Work to complete: Copy exactly. Begin at the line containing "Select the 东方通信 stock name tab" and stop at the last line of the entries, omitting any pictures.

- - - -

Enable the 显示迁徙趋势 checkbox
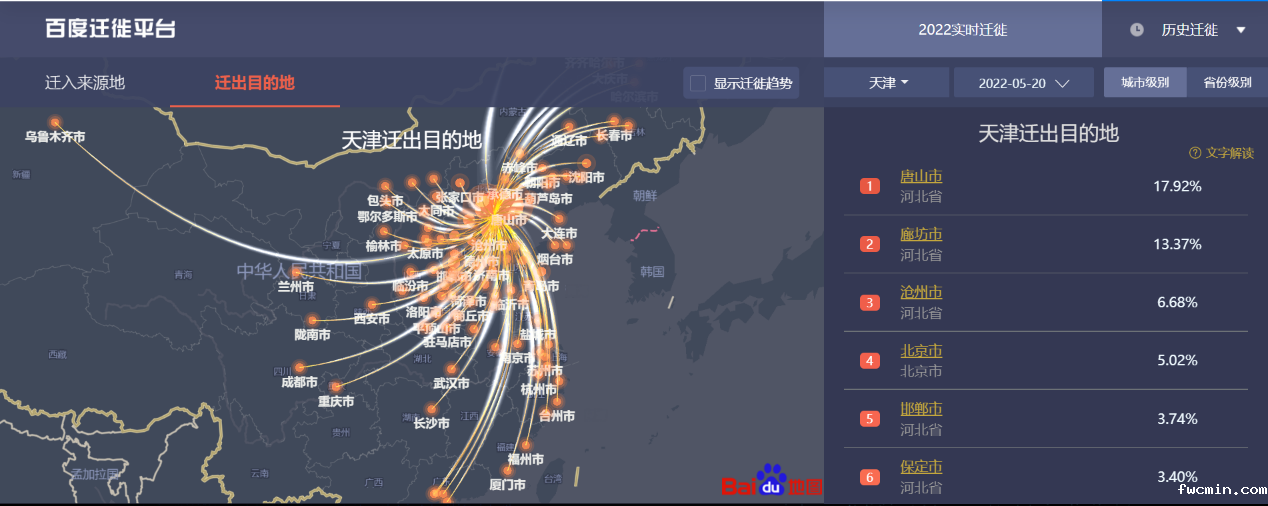(x=698, y=83)
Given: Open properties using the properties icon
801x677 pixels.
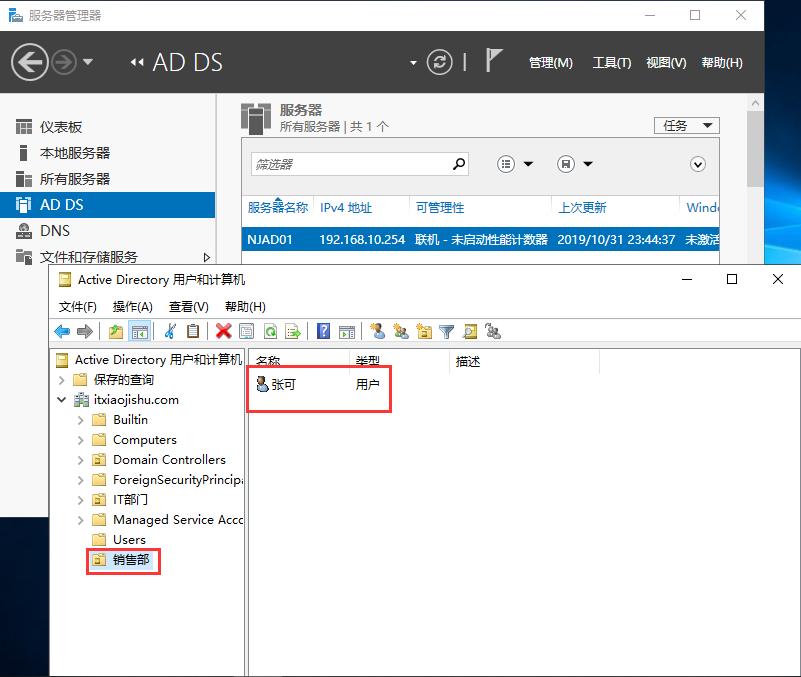Looking at the screenshot, I should pos(246,331).
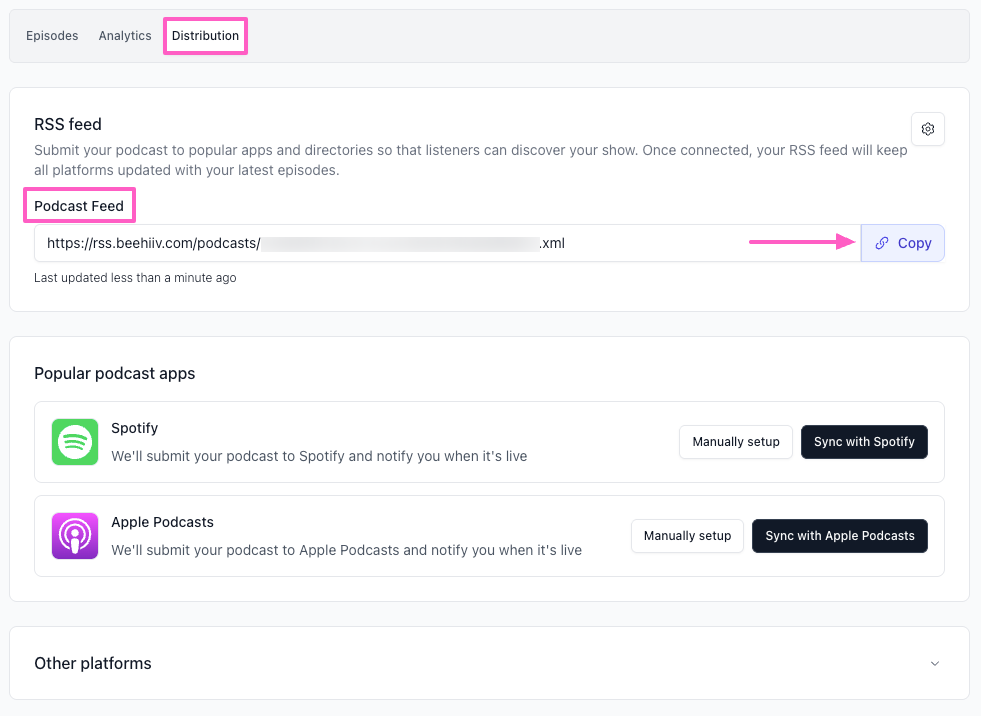This screenshot has width=981, height=716.
Task: Choose Manually setup for Spotify
Action: pyautogui.click(x=736, y=442)
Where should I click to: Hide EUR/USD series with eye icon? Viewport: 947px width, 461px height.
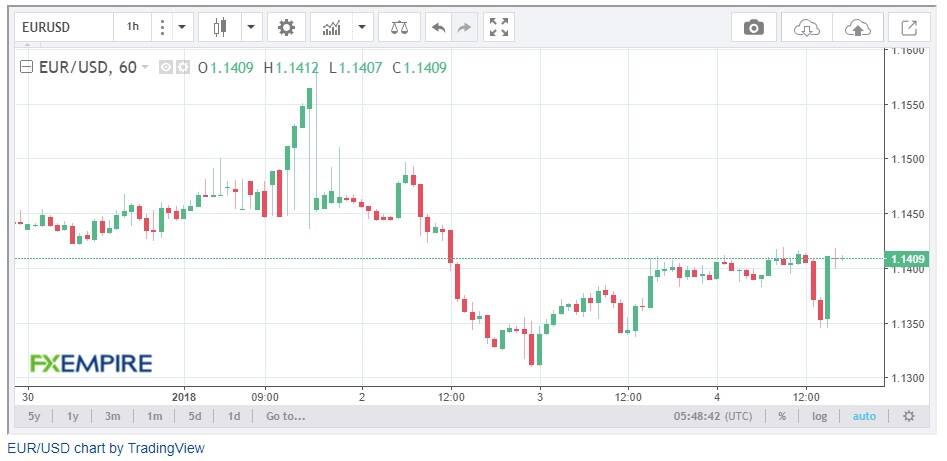click(x=167, y=68)
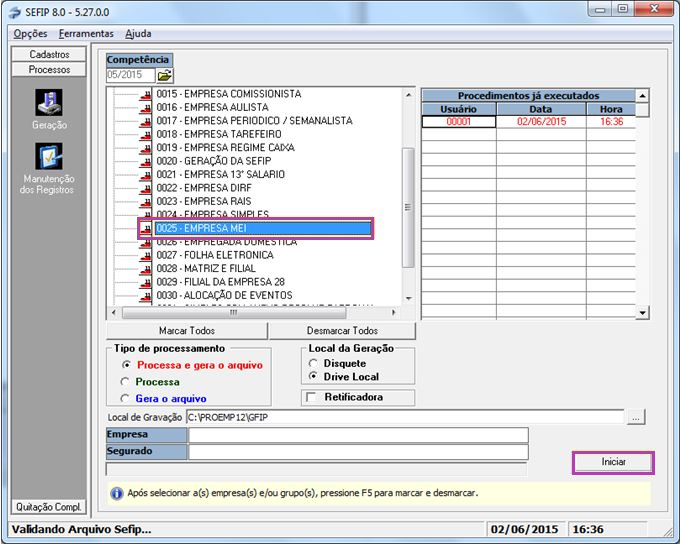
Task: Open the Geração icon in sidebar
Action: (x=49, y=103)
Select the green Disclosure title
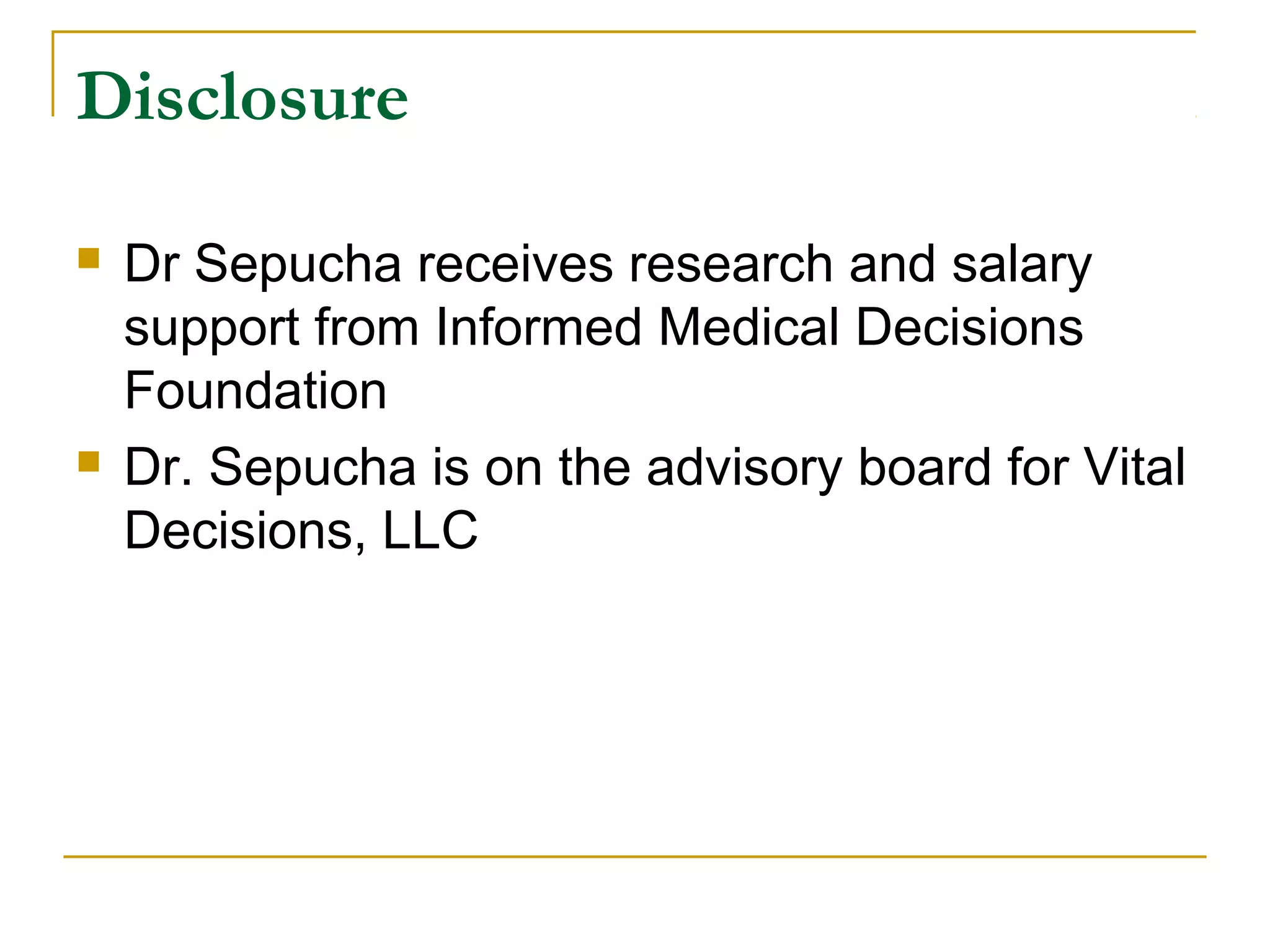 coord(242,97)
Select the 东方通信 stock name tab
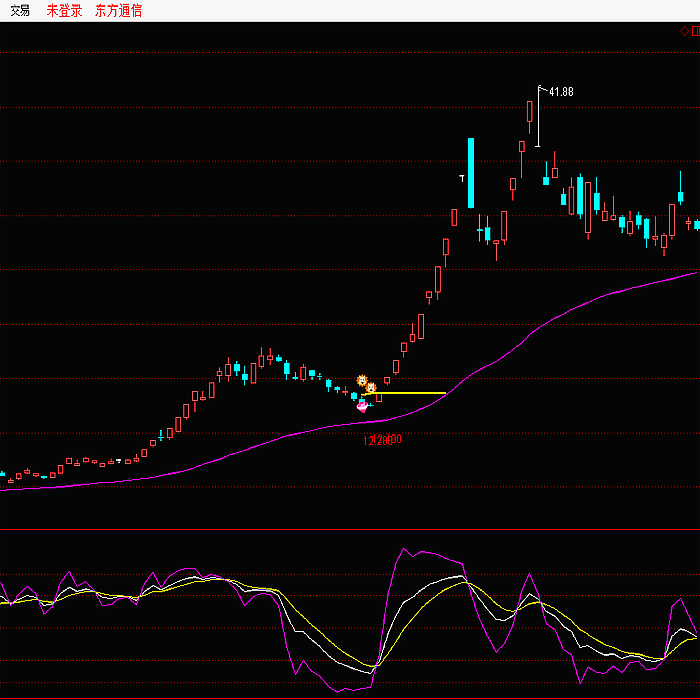700x700 pixels. 118,11
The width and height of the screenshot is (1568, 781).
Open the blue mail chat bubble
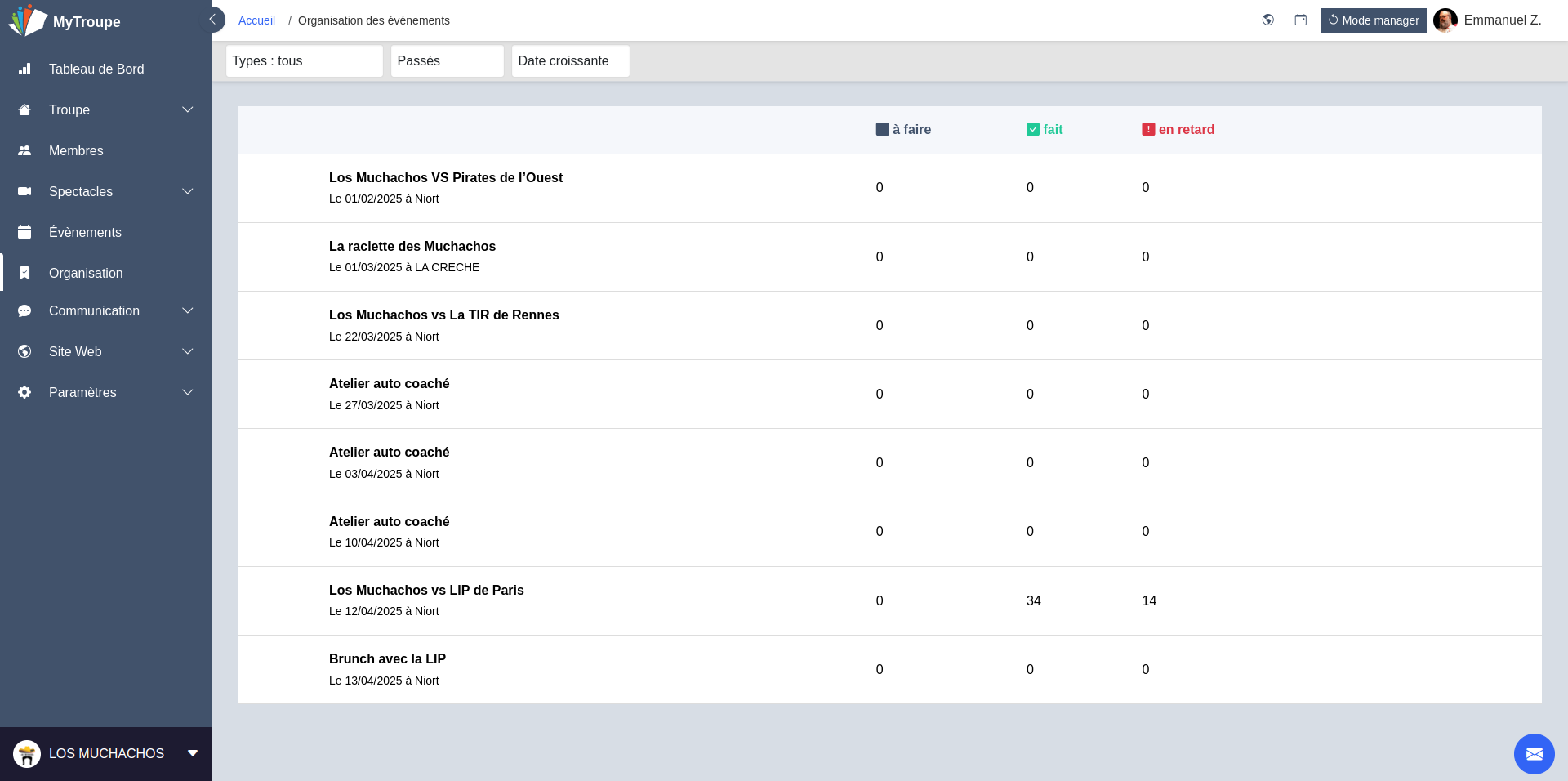1534,753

- - - -

Output below:
Select the 东方通信 stock name tab
700x700 pixels. 118,11
The width and height of the screenshot is (1568, 781).
Open the blue mail chat bubble
1534,753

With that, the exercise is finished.